┌─ MATERIALS PROVIDED
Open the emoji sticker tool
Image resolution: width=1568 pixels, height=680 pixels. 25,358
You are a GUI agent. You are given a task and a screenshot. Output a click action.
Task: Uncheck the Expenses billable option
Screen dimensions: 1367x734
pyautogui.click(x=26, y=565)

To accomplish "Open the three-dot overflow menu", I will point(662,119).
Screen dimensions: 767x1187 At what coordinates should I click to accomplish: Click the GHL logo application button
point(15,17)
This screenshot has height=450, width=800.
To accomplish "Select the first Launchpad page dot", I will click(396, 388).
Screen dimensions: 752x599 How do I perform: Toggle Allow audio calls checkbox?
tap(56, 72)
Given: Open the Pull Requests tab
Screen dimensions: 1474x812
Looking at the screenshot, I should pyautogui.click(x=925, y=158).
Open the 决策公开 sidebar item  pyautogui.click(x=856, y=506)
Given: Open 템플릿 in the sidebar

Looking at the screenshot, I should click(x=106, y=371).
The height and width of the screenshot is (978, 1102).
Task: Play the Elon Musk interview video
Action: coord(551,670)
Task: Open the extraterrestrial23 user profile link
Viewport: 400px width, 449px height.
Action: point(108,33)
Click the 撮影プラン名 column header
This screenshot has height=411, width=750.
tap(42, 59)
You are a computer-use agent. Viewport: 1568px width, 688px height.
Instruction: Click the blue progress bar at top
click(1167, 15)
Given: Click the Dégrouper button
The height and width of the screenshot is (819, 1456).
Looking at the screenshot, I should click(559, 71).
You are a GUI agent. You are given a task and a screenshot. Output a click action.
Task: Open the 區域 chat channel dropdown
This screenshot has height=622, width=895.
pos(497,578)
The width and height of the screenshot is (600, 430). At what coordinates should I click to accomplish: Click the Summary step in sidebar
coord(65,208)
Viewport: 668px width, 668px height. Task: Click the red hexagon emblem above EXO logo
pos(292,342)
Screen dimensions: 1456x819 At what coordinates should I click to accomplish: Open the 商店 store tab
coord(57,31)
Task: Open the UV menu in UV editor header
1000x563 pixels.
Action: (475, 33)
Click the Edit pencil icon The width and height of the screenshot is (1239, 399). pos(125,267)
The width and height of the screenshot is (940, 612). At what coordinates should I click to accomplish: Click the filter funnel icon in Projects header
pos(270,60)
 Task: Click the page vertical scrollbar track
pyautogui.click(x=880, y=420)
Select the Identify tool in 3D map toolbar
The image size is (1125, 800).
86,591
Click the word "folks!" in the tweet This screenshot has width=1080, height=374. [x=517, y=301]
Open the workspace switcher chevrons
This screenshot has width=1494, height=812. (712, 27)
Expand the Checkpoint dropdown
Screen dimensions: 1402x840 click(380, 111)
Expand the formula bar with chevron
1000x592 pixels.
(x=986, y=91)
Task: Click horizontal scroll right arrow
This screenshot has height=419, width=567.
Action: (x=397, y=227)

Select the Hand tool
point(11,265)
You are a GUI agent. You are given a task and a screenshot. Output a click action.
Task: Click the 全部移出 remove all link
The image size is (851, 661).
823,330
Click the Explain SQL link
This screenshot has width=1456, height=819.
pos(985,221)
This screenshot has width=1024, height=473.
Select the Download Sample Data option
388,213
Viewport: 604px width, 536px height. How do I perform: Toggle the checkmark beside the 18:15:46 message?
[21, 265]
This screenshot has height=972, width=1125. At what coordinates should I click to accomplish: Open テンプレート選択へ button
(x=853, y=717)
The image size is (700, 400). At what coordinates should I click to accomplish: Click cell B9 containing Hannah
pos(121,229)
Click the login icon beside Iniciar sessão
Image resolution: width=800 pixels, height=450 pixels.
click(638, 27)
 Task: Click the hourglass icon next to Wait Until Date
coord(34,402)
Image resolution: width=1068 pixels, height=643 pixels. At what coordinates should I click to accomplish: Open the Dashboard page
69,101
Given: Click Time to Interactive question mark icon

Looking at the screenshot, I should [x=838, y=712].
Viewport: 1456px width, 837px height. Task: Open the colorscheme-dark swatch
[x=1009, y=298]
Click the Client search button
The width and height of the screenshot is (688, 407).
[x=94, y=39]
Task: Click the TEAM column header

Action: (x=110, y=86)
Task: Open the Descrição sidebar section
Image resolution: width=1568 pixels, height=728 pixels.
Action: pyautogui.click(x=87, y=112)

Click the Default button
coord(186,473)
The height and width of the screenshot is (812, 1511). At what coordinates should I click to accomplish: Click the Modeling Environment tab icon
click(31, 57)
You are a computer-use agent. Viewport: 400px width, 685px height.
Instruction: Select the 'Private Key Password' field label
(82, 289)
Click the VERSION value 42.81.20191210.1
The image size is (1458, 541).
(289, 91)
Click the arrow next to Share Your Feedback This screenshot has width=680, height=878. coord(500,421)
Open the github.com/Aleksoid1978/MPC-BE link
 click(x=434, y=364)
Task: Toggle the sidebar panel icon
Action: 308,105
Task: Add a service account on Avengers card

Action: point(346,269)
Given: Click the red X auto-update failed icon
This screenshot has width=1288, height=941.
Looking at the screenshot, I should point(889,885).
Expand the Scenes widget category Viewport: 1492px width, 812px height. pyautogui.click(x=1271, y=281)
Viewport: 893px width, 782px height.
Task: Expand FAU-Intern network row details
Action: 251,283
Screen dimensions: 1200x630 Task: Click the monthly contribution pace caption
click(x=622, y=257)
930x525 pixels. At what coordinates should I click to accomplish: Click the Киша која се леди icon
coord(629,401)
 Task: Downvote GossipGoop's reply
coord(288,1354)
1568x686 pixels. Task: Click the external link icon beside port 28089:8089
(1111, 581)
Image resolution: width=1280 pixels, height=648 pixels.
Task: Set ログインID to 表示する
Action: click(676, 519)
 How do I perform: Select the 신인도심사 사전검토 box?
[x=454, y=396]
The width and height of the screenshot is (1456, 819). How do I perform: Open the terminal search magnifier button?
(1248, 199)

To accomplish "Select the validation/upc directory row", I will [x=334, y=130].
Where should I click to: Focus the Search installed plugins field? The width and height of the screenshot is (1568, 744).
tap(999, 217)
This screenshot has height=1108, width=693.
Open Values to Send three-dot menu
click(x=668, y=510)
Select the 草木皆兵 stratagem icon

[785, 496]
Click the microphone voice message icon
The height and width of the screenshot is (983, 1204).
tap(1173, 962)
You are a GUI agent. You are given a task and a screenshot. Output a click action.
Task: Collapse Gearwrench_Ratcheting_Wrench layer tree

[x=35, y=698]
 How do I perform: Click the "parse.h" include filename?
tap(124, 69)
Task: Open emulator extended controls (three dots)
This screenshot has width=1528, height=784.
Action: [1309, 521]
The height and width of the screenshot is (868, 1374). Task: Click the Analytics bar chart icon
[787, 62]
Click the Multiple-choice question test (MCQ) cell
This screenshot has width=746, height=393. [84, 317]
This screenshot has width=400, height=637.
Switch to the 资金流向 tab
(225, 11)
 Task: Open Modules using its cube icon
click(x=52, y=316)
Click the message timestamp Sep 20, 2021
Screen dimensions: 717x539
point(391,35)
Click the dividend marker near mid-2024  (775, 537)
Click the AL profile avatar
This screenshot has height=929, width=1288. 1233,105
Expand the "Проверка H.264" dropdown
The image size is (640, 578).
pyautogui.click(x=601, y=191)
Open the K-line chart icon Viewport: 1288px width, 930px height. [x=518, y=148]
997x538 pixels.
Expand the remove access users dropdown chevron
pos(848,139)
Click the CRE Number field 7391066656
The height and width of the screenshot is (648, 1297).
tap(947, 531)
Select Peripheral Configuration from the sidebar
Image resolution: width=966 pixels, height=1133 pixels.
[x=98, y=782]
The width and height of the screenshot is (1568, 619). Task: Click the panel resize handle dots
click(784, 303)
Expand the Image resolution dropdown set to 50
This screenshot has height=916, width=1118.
└─
## [DIRECTIONS]
Copy the listing above line for line, exactly as it appears.

## [ANSWER TO THIS EXERCISE]
Open the emoji sticker tool
Image resolution: width=1568 pixels, height=680 pixels. 25,358
You are a GUI agent. You are given a task and a screenshot. Output a click action.
Task: Uncheck the Expenses billable option
Screen dimensions: 1367x734
pyautogui.click(x=26, y=565)

To accomplish "Open the three-dot overflow menu", I will point(662,119).
Screen dimensions: 767x1187 At what coordinates should I click to accomplish: Click the GHL logo application button
point(15,17)
This screenshot has height=450, width=800.
To accomplish "Select the first Launchpad page dot", I will click(396, 388).
Screen dimensions: 752x599 How do I perform: Toggle Allow audio calls checkbox?
tap(56, 72)
Given: Open the Pull Requests tab
Screen dimensions: 1474x812
Looking at the screenshot, I should pyautogui.click(x=925, y=158).
Open the 决策公开 sidebar item  pyautogui.click(x=856, y=506)
Given: Open 템플릿 in the sidebar

Looking at the screenshot, I should click(x=106, y=371).
The height and width of the screenshot is (978, 1102).
Task: Play the Elon Musk interview video
Action: coord(551,670)
Task: Open the extraterrestrial23 user profile link
Viewport: 400px width, 449px height.
Action: point(108,33)
Click the 撮影プラン名 column header
This screenshot has height=411, width=750.
tap(42, 59)
You are a computer-use agent. Viewport: 1568px width, 688px height.
Instruction: Click the blue progress bar at top
click(1167, 15)
Given: Click the Dégrouper button
The height and width of the screenshot is (819, 1456).
Looking at the screenshot, I should click(559, 71).
You are a GUI agent. You are given a task and a screenshot. Output a click action.
Task: Open the 區域 chat channel dropdown
This screenshot has height=622, width=895.
pos(497,578)
The width and height of the screenshot is (600, 430). At what coordinates should I click to accomplish: Click the Summary step in sidebar
coord(65,208)
Viewport: 668px width, 668px height. Task: Click the red hexagon emblem above EXO logo
pos(292,342)
Screen dimensions: 1456x819 At what coordinates should I click to accomplish: Open the 商店 store tab
coord(57,31)
Task: Open the UV menu in UV editor header
1000x563 pixels.
Action: (475, 33)
Click the Edit pencil icon The width and height of the screenshot is (1239, 399). pos(125,267)
The width and height of the screenshot is (940, 612). At what coordinates should I click to accomplish: Click the filter funnel icon in Projects header
pos(270,60)
 Task: Click the page vertical scrollbar track
pyautogui.click(x=880, y=420)
Select the Identify tool in 3D map toolbar
The image size is (1125, 800).
86,591
Click the word "folks!" in the tweet This screenshot has width=1080, height=374. [x=517, y=301]
Open the workspace switcher chevrons
This screenshot has width=1494, height=812. (712, 27)
Expand the Checkpoint dropdown
Screen dimensions: 1402x840 click(380, 111)
Expand the formula bar with chevron
1000x592 pixels.
(x=986, y=91)
Task: Click horizontal scroll right arrow
This screenshot has height=419, width=567.
Action: (x=397, y=227)

Select the Hand tool
point(11,265)
You are a GUI agent. You are given a task and a screenshot. Output a click action.
Task: Click the 全部移出 remove all link
The image size is (851, 661).
823,330
Click the Explain SQL link
This screenshot has width=1456, height=819.
pos(985,221)
This screenshot has width=1024, height=473.
Select the Download Sample Data option
388,213
Viewport: 604px width, 536px height. How do I perform: Toggle the checkmark beside the 18:15:46 message?
[21, 265]
This screenshot has height=972, width=1125. At what coordinates should I click to accomplish: Open テンプレート選択へ button
(x=853, y=717)
The image size is (700, 400). At what coordinates should I click to accomplish: Click cell B9 containing Hannah
pos(121,229)
Click the login icon beside Iniciar sessão
Image resolution: width=800 pixels, height=450 pixels.
click(638, 27)
 Task: Click the hourglass icon next to Wait Until Date
coord(34,402)
Image resolution: width=1068 pixels, height=643 pixels. At what coordinates should I click to accomplish: Open the Dashboard page
69,101
Given: Click Time to Interactive question mark icon

Looking at the screenshot, I should [x=838, y=712].
Viewport: 1456px width, 837px height. Task: Open the colorscheme-dark swatch
[x=1009, y=298]
Click the Client search button
The width and height of the screenshot is (688, 407).
[x=94, y=39]
Task: Click the TEAM column header

Action: (x=110, y=86)
Task: Open the Descrição sidebar section
Image resolution: width=1568 pixels, height=728 pixels.
Action: pyautogui.click(x=87, y=112)

Click the Default button
coord(186,473)
The height and width of the screenshot is (812, 1511). At what coordinates should I click to accomplish: Click the Modeling Environment tab icon
click(31, 57)
You are a computer-use agent. Viewport: 400px width, 685px height.
Instruction: Select the 'Private Key Password' field label
(82, 289)
Click the VERSION value 42.81.20191210.1
The image size is (1458, 541).
(289, 91)
Click the arrow next to Share Your Feedback This screenshot has width=680, height=878. coord(500,421)
Open the github.com/Aleksoid1978/MPC-BE link
 click(x=434, y=364)
Task: Toggle the sidebar panel icon
Action: 308,105
Task: Add a service account on Avengers card

Action: point(346,269)
Given: Click the red X auto-update failed icon
This screenshot has width=1288, height=941.
Looking at the screenshot, I should point(889,885).
Expand the Scenes widget category Viewport: 1492px width, 812px height. pyautogui.click(x=1271, y=281)
Viewport: 893px width, 782px height.
Task: Expand FAU-Intern network row details
Action: 251,283
Screen dimensions: 1200x630 Task: Click the monthly contribution pace caption
click(x=622, y=257)
930x525 pixels. At what coordinates should I click to accomplish: Click the Киша која се леди icon
coord(629,401)
 Task: Downvote GossipGoop's reply
coord(288,1354)
1568x686 pixels. Task: Click the external link icon beside port 28089:8089
(1111, 581)
Image resolution: width=1280 pixels, height=648 pixels.
Task: Set ログインID to 表示する
Action: click(676, 519)
 How do I perform: Select the 신인도심사 사전검토 box?
[x=454, y=396]
The width and height of the screenshot is (1456, 819). How do I perform: Open the terminal search magnifier button?
(1248, 199)

To accomplish "Select the validation/upc directory row", I will [x=334, y=130].
Where should I click to: Focus the Search installed plugins field? The width and height of the screenshot is (1568, 744).
tap(999, 217)
This screenshot has height=1108, width=693.
Open Values to Send three-dot menu
click(x=668, y=510)
Select the 草木皆兵 stratagem icon

[785, 496]
Click the microphone voice message icon
The height and width of the screenshot is (983, 1204).
tap(1173, 962)
You are a GUI agent. You are given a task and a screenshot. Output a click action.
Task: Collapse Gearwrench_Ratcheting_Wrench layer tree

[x=35, y=698]
 How do I perform: Click the "parse.h" include filename?
tap(124, 69)
Task: Open emulator extended controls (three dots)
This screenshot has width=1528, height=784.
Action: [1309, 521]
The height and width of the screenshot is (868, 1374). Task: Click the Analytics bar chart icon
[787, 62]
Click the Multiple-choice question test (MCQ) cell
This screenshot has width=746, height=393. [84, 317]
This screenshot has width=400, height=637.
Switch to the 资金流向 tab
(225, 11)
 Task: Open Modules using its cube icon
click(x=52, y=316)
Click the message timestamp Sep 20, 2021
Screen dimensions: 717x539
point(391,35)
Click the dividend marker near mid-2024  (775, 537)
Click the AL profile avatar
This screenshot has height=929, width=1288. 1233,105
Expand the "Проверка H.264" dropdown
The image size is (640, 578).
pyautogui.click(x=601, y=191)
Open the K-line chart icon Viewport: 1288px width, 930px height. [x=518, y=148]
997x538 pixels.
Expand the remove access users dropdown chevron
pos(848,139)
Click the CRE Number field 7391066656
The height and width of the screenshot is (648, 1297).
tap(947, 531)
Select Peripheral Configuration from the sidebar
Image resolution: width=966 pixels, height=1133 pixels.
[x=98, y=782]
The width and height of the screenshot is (1568, 619). Task: Click the panel resize handle dots
click(784, 303)
Expand the Image resolution dropdown set to 50
This screenshot has height=916, width=1118.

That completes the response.